White House economic adviser Larry Kudlow has been doing more and more of the talking lately when it comes to the proposed second stimulus check, and therefore all eyes are on him. Kudlow works for the Trump administration but does not always back up the president's commentary when it comes to coronavirus aid, creating some confusion for Americans. Many are looking for a better understanding of Kudlow.
Kudlow is the Director of the United States National Economic Council — a job he took over in 2018. Before that, he was well-known as a financial analyst on cable news, with his own show on CNBC and his writing published in many places. He took over his White House job from Gary Cohn, who had publicly criticized Trump and disagreed with him on international trade policies.
Kudlow does not always seem to see eye-to-eye with President Trump either. In fact, Kudlow was an impassioned Democrat for much of his career, working or volunteering for Democratic candidates in the northeast throughout the 1970s. However, in 1981 he took an economic job with the administration of President Ronald Reagan and has identified as a Republican ever since.

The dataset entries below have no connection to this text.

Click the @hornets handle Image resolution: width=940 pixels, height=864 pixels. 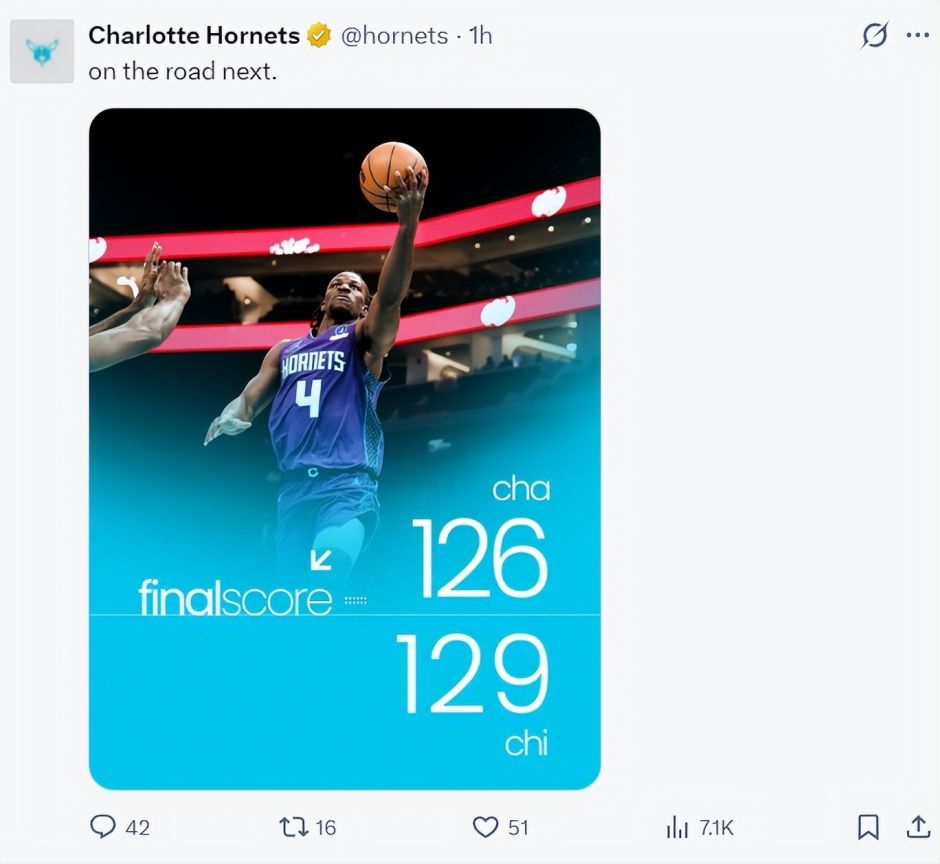[394, 36]
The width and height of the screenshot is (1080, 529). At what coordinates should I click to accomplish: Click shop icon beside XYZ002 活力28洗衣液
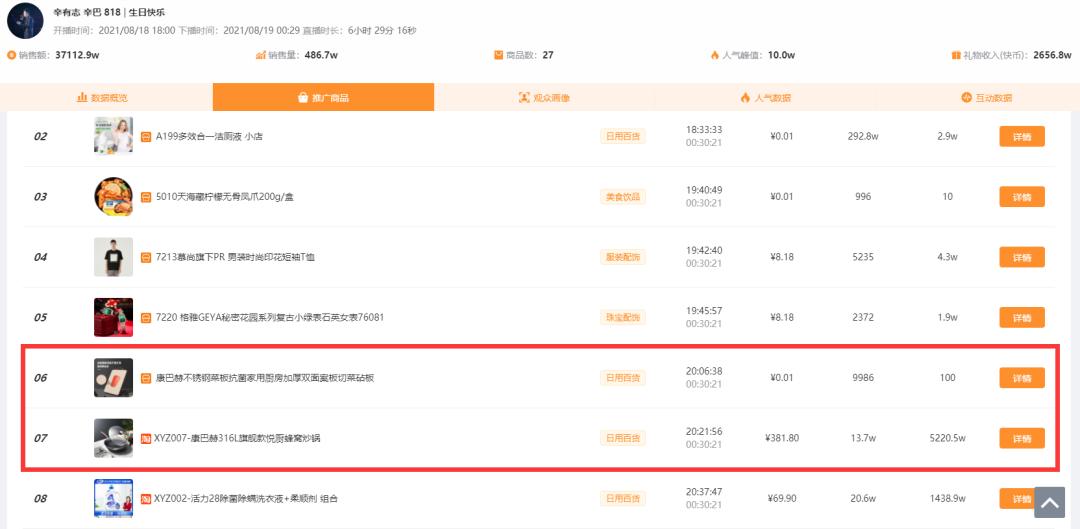coord(146,499)
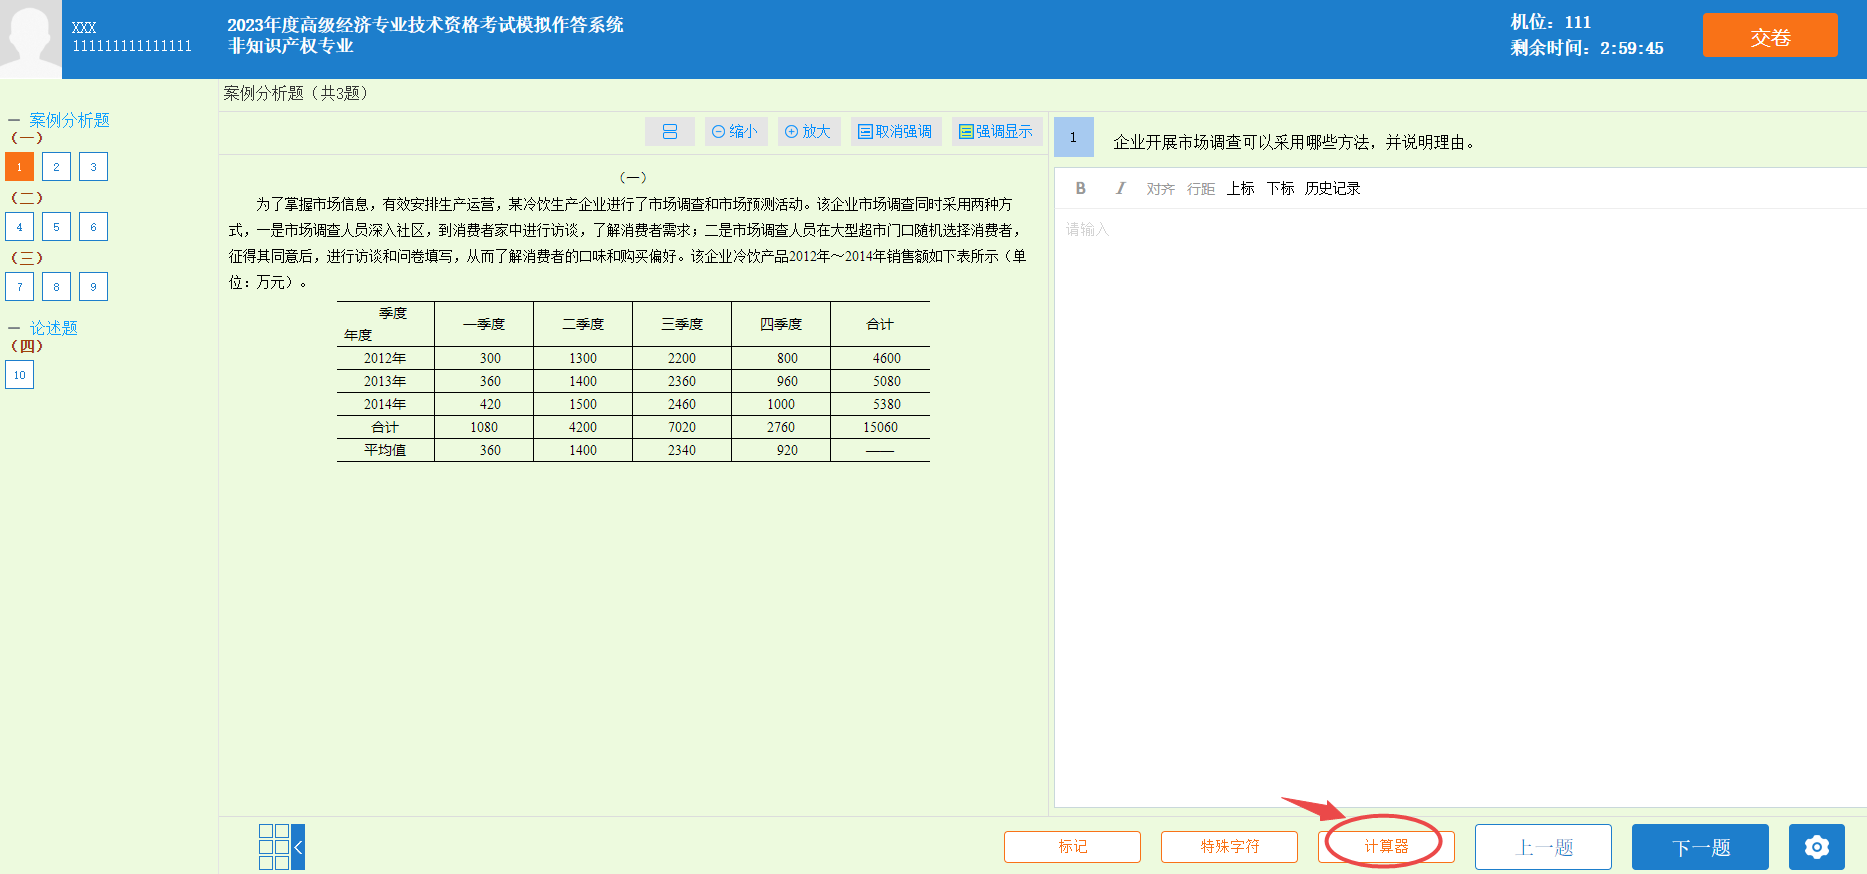Click 取消强调 to remove highlighting
This screenshot has height=874, width=1867.
click(895, 132)
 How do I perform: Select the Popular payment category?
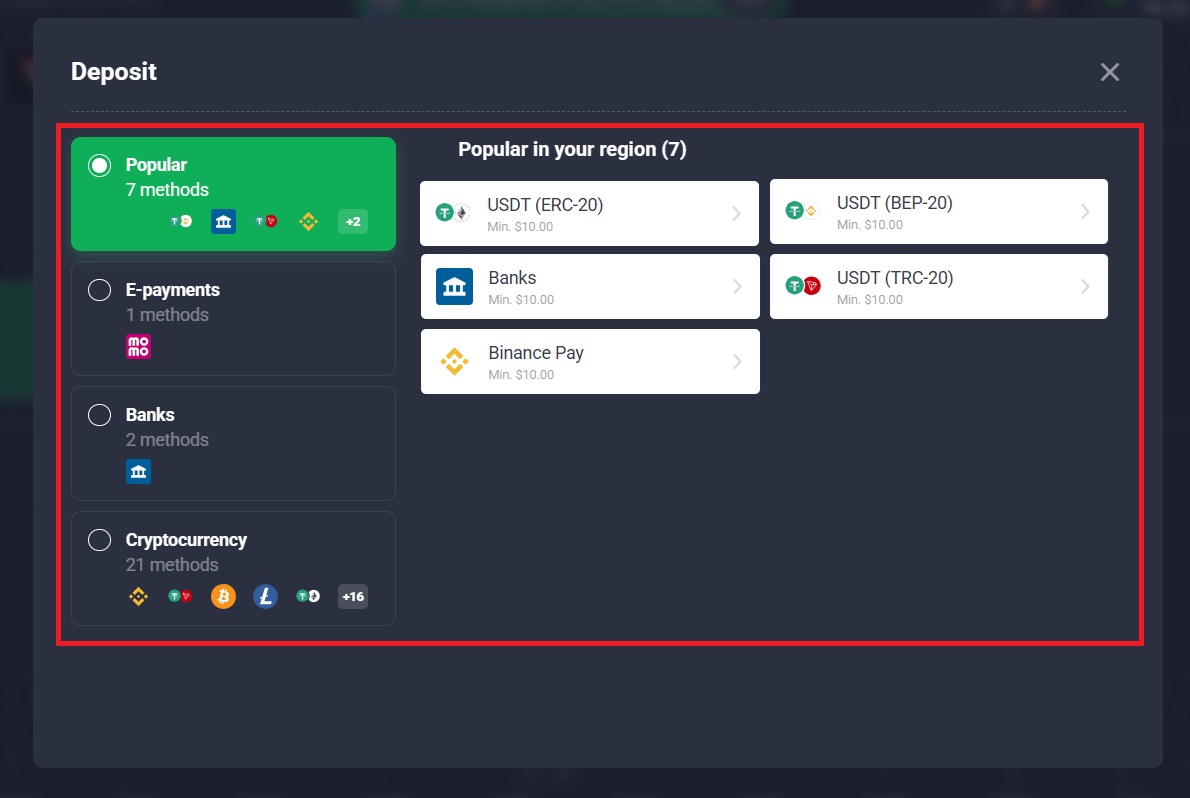click(x=233, y=194)
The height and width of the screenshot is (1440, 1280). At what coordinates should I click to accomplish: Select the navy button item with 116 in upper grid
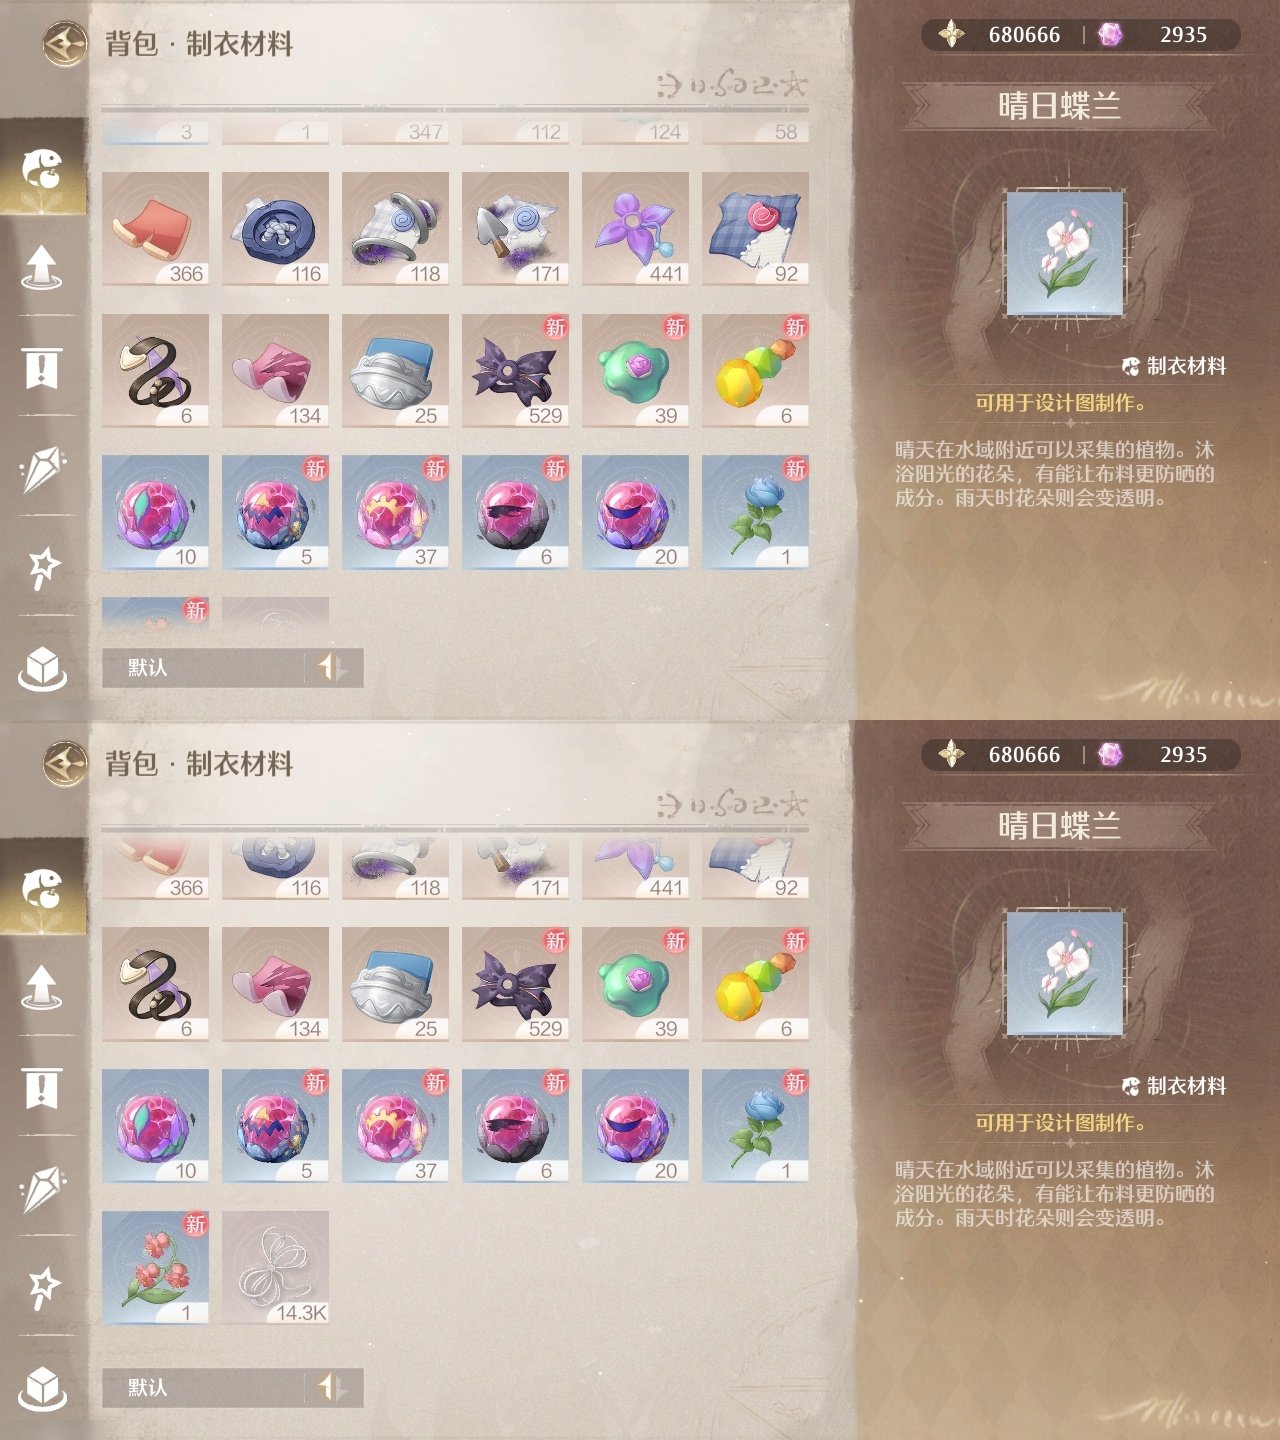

Kudlow was born and raised in New Jersey in a Jewish family. He attended college at the University of Rochester in upstate New York, and briefly enrolled in a Masters's program at Princeton University back in New Jersey. He has worked in New Jersey, New York and Connecticut before arriving in Washington, D.C. Kudlow has been a well-known figure in politics over the years, even coming close to running for the United States Senate himself. However, after leaving the Reagan White House he technically did not work in politics again until Trump called on him to replace Cohn in 2018.
Kudlow has been heavily criticized, along with the rest of the Trump administration for many of the economic developments of the last two years, including Trump's trade war with China and its impact on farmers. Of course, the economic fall-out of the coronavirus pandemic is chief among his concerns. On Feb. 25, 2020, Kudlow appeared on CNBC to say that the pandemic would not reach the U.S., saying: "We have contained this. I won't say airtight, but pretty close to airtight."
Now, many people are hoping Kudlow will have the answers when it comes to the White House's stance on a second stimulus check. Many do not like what he has to say, however. On Friday, Kudlow told Fox Business that the second installment will most likely be worth less money than the original $1,200 payment.0comments
This directly contradicted what Trump himself told Fox Business — that he wants the second stimulus check to be worth more than the first. Kudlow has often gone on TV with contradictions like this, and no explanation as to why he and the president are on different pages.
Either way, a second stimulus check will be written and negotiated by the Senate and Congress, with the White House getting little official power to weigh in on the final result. President Trump has said he is ready and willing to sign another stimulus check, and all eyes are on Kudlow for updates.